Friday, July 28, 2006

POST #10: Singer's View on Animal Rights

Topic: How does Singer define ethics and how does he apply this definition to the area of animal rights? Make sure to discuss key ideas such as utilitarianism, speciesism, etc. Finally, what is Lane’s neuro-ethical argument for animal rights? Does it differ in any way from Singer’s? Explain.

Singer’s View on Animal Rights

Peter Singer is an Australian Humanist and philosopher and the author of book Practical Ethics. He is an expert in the area of practical ethics, and he is famous for approaching the ethical issues in the area from a utilitarian perspective. Besides supporting human rights, Peter Singer is also a strong advocate of animal rights.

Applying his utilitarian views on animals, Singer wrote books such as Animal Liberation with the intention to support the movement of animal liberation. The book Animal Liberation is written entirely for animal rights. The book Practical Ethics is a comprehensive work of Singer’s perspectives on ethics. Since animal rights is one of Singer’s major focus, Singer has included a few chapters on the topic of animal liberation in Practical Ethics.
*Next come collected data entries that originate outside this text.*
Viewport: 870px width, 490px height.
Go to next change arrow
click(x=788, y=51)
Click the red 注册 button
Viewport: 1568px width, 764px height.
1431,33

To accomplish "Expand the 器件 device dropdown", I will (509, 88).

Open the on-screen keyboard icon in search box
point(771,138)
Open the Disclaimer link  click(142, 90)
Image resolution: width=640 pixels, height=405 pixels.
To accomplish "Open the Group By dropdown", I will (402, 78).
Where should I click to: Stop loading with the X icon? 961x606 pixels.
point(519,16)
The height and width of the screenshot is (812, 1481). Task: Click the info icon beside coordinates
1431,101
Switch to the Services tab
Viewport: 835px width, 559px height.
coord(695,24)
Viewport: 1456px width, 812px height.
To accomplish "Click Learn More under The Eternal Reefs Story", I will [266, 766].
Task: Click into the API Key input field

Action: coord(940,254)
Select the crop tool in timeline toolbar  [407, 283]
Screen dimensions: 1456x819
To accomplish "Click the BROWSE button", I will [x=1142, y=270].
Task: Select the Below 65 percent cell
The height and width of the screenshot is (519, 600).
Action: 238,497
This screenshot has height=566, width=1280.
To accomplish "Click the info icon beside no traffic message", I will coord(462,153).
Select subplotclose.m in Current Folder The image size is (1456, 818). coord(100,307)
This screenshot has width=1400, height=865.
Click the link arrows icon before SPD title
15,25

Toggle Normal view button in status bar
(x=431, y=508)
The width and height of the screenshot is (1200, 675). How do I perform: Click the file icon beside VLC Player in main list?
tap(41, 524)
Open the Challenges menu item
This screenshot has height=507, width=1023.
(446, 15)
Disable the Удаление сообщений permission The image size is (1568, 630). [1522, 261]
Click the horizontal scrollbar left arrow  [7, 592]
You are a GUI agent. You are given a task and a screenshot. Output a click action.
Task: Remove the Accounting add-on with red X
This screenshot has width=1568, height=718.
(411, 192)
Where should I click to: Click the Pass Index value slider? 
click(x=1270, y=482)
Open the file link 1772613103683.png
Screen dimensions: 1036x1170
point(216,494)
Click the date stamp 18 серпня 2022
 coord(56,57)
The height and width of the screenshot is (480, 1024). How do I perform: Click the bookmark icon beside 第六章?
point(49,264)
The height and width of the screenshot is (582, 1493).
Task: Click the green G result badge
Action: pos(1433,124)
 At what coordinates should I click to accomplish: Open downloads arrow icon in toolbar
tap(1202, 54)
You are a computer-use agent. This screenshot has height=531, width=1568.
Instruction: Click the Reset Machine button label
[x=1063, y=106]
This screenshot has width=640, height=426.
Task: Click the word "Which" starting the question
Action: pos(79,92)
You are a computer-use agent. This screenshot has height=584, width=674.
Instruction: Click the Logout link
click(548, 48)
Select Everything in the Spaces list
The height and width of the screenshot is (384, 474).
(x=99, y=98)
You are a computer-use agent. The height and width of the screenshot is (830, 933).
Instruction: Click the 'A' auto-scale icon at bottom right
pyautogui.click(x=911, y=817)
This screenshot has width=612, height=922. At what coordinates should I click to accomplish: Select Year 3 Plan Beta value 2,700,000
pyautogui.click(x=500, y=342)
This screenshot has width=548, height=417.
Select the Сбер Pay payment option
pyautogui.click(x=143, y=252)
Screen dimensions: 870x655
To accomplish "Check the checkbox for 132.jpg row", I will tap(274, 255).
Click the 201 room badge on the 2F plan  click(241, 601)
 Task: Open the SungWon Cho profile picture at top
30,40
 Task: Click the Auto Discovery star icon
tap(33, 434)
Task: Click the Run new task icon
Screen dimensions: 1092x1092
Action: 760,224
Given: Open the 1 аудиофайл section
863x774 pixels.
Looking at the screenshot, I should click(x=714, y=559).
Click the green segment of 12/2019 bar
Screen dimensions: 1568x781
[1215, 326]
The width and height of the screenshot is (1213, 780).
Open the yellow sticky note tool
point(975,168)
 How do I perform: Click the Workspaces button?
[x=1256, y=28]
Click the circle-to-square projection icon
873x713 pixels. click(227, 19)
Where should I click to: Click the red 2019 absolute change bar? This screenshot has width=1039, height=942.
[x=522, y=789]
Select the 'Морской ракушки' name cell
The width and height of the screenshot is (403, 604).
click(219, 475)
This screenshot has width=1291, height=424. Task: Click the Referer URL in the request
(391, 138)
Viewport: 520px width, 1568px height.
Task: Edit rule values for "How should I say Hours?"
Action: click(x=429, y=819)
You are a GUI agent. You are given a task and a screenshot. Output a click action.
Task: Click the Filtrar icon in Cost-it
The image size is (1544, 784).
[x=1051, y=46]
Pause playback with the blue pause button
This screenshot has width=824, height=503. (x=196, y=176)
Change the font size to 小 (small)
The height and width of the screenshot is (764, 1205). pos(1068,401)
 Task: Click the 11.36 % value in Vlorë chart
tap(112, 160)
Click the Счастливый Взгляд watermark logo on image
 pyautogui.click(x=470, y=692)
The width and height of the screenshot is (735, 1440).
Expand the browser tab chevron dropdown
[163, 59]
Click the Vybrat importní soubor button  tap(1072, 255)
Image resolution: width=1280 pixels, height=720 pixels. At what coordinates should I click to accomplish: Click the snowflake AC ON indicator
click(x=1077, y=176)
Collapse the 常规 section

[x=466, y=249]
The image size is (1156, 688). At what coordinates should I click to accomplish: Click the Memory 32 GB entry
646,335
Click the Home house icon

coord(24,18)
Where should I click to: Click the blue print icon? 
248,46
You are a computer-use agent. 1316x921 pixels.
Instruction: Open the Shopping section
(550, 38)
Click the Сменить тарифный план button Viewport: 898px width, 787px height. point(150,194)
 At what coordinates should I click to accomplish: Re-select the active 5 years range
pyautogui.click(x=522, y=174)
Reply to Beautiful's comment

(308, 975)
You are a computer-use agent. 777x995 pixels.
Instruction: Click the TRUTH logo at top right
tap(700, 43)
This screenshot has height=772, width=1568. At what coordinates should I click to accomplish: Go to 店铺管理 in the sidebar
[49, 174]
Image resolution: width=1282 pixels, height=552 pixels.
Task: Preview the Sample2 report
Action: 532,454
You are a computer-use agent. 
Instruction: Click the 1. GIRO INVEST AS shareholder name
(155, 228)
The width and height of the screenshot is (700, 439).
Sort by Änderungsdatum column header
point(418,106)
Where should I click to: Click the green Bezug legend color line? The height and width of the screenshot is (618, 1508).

Singer’s utilitarian ethics regards an action “as right if it produces as much or more of an increase in the happiness of all affected by it than any alternative action, and wrong if it does not” (Practical Ethics, 3). In chapter three of Practical Ethics, Singer discusses the topic of “equality for animals”. Being a utilitarian and advocate of equality, Singer supports the minimization of pain in all beings, including animals.

Singer argues that while people commonly reject racism, they accept “speciesism”. In Singer’s view, this general acceptance of such an obvious prejudice is a major setback of the quest for true equality. Just like how racism is defined as the discrimination on the grounds that a person belongs to a certain race, Singer defines speciesism as the discrimination on the grounds that a being belongs to a certain species. Therefore, Singer calls people who discriminate against animals “speciesists”.

Singer believes that the interests of all beings capable of suffering should be worthy of equal consideration. “If a being suffers, there can be no moral justification for refusing to take that suffering into consideration,” comments Singer (Practical Ethics, 57). Singer’s view clearly states that the making or allowing animals’ suffering is simply morally wrong because all beings are equal.

To accentuate his argument that animals are the same as some humans, Singer made a lot of comparisons between animals with infants and severely retarded humans in his book. He argues that “nonhuman animals and infants and severely intellectually disabled humans are in the same category” (Practical Ethics, 60) because they all show equally diminished mental capacity and intelligence in comparison with the majority of normal adult humans.

David Lane is another utilitarian writer who urges people to be vegetarians. He argues that humans are socialized to emphasize with beings of their own species but not with other species, meaning animals. People also do not eat animals that show higher brain functions such as apes and dolphins because they are considered highly evolved species just like humans. However, Lane says the common, less evolved species of animals have central nervous systems, sophisticated receptors, and inter-neuronal communicative powers, and the capacity to feel pain, too.

Lane’s neuro-ethical argument to promote vegetarianism is very similar to Singer’s argument to not take lives of animals. Both Singer and Lane are utilitarian philosophers who support animal rights. Their arguments are both based on the grounds that animals are as likely to feel pain as humans do. Nevertheless, Singer’s argument is still a little more comprehensive in that he incorporates more ethical standpoints than Lane.